Let's assume we are working with a car part seller database (tpch). The data is available in a duckdb database. See the data model below:

![TPCH data model](./assets/images/tpch_erd.png)

We can create fake input data using the [create_input_data.py](https://github.com/josephmachado/de_project/blob/main/setup/create_input_data.py).

## Architecture

Most data teams have their version of the 3-hop architecture. For example, dbt has its own version (stage, intermediate, mart), and Spark has medallion (bronze, silver, gold) architecture.

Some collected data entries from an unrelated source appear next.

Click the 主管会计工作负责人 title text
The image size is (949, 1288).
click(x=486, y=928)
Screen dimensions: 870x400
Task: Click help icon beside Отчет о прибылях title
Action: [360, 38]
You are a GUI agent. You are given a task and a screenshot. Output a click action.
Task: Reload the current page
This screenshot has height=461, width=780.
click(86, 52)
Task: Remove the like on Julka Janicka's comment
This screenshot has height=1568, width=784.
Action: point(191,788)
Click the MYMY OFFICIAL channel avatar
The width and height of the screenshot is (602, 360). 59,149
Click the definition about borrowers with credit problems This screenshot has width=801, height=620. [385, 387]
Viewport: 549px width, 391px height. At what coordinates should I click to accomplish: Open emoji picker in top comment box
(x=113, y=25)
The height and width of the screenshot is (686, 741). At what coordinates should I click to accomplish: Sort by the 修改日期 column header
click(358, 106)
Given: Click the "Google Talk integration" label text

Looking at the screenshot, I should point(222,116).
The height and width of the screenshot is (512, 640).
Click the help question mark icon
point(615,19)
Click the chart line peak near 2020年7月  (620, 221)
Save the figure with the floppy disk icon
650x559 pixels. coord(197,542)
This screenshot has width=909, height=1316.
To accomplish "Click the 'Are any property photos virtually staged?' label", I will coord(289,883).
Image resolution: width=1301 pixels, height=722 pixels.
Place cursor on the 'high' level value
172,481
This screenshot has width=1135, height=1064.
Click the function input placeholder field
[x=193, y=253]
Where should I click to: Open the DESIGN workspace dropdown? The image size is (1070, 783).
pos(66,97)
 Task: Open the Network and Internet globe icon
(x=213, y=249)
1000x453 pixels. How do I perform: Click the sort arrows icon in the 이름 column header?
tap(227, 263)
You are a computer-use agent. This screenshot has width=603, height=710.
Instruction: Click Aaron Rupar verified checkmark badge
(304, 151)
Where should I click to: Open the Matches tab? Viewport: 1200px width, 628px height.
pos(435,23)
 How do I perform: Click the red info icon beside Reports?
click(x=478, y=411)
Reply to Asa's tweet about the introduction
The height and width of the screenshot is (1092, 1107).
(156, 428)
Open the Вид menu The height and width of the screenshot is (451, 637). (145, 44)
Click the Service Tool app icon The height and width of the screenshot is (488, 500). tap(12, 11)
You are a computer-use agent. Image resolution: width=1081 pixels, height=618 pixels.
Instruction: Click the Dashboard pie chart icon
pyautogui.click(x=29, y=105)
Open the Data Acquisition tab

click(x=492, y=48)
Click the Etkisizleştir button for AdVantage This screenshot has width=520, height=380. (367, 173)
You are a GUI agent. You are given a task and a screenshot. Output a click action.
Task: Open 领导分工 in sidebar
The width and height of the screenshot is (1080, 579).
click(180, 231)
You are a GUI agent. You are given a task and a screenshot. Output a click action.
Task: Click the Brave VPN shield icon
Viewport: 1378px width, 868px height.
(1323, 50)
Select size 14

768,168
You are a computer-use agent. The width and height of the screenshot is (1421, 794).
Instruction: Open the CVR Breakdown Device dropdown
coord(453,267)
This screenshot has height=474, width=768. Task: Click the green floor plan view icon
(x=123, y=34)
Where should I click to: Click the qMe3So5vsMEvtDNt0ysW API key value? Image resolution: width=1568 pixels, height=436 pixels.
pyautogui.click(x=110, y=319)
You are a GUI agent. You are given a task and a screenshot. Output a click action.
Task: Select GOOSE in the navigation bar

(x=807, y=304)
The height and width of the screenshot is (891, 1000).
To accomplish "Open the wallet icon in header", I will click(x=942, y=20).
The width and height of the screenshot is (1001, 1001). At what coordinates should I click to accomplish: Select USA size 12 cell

![Data Flow](./assets/images/dep-arch.png)

**Tools used:**

1. [Polars logo](https://pola.rs/)
2. [Docker logo](https://www.docker.com/)
3. [Apache Airflow logo](https://airflow.apache.org/)
4. [Pytest logo](https://docs.pytest.org/en/stable/)
5. [DuckDB logo](https://duckdb.org/)

## Setup

You have two options to run the exercises in this repo

### Option 1: Github codespaces (Recommended)

Steps:

1. Create [Github codespaces with this link](https://github.com/codespaces/new?skip_quickstart=true&machine=basicLinux32gb&repo=858828036&ref=main&devcontainer_path=.devcontainer%2Fdevcontainer.json&geo=UsWest).
2. Wait for Github to install the [requirements.txt](./requirements.txt). This step can take about 5minutes.
![installation](./assets/images/inst.png)
3. Now open the `setup-data-project.ipynb` and it will open in a Jupyter notebook interface. You will be asked for your kernel choice, choose `Python Environments` and then `python3.12.00 Global`.
![Jupyter notebook in VScode](./assets/images/vsjupy.png)
4. The **[setup-data-project](./setup-data-project.ipynb)** notebook that goes over how to create a data pipeline.
5. In the terminal run the following commands to setup input data, run etl and run tests.

```bash
# setup input data
python ./setup/create_input_data.py
# run pipeline
python dags/run_pipeline.py
# run tests
python -m pytest dags/tests/unit/test_dim_customer.py
```

### Option 2: Run locally

Steps:

1. Clone this repo, cd into the cloned repo
2. Start a virtual env and install requirements.
3. Start Jupyter lab and run the `setup-data-project.ipynb` notebook that goes over how to create a data pipeline.
```bash
git clone https://github.com/josephmachado/de_project.git
cd de_project
rm -rf env
python -m venv ./env # create a virtual env
source env/bin/activate # use virtual environment
pip install -r requirements.txt
jupyter lab
```
4. In the terminal run the following commands to setup input data, run etl and run tests.

```bash
# setup input data
python ./setup/create_input_data.py
# run pipeline
python dags/run_pipeline.py
# run tests
python -m pytest dags/tests/unit/test_dim_customer.py
```